People sometimes write in the first person because they think it’s easier than writing about something else. This is false.

It’s harder, right?

Rule number one, if you’re going to write in the first person, you have to understand that the bar is way higher than if you were writing about a person, another object, another activity.


Because the reader’s expectations are higher. Nothing to do with you. Has to do with the reader. The reader has been educated on stories of great people.

When you read an autobiography, who do you read the autobiography of? You read Hillary Clinton’s autobiography. You read General MacArthur’s autobiography. You read a biography of Julius Caesar.

You read biographies and autobiographies of people who have done something extraordinary in the world. That’s what you’re thinking when you’re hearing someone tell their own story.

You’re thinking, oh, this guy, or this woman, was the one who cured cancer, who discovered a continent, who broke the code of some famous puzzle, who…

So when you’re expectation is that high, that’s what you have to deliver. If you’re writing about yourself, you’re facing these sky high expectations of what the story is going to be about.

So that’s sort of problem number one.

And problem number two is, when you write about yourself, you are engaging in a self-indulgent act. Now, I don’t mean that in the sense of a narcississistic act or an egotistical act.

But you are turning your gaze inward.

You are dealing with the contents of your own heart and mind and experience. And that raises people’s suspicions.

So the first question we have is, now, who is this person who thinks that they’re so interesting that I have to read what has gone on in their life.

And I think that expectation concerns me as a writer.

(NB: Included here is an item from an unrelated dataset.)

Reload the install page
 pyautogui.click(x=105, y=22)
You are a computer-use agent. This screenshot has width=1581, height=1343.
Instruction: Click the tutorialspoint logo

I’m not sure I have a good answer to the question of why someone should care about my life so much. And that means that I have written about my own life very sparingly.

Now, not never.

I told a couple of stories from my own life. But I mean, the number of things I can talk aobut from my own life that I think justify the self-absorption and can compete with the grand stories that are told about people’s lives out there is very small.


It’s two or three, and I can only tell them in a context where you will accept the kind of diminished dimensions of my own personal narrative.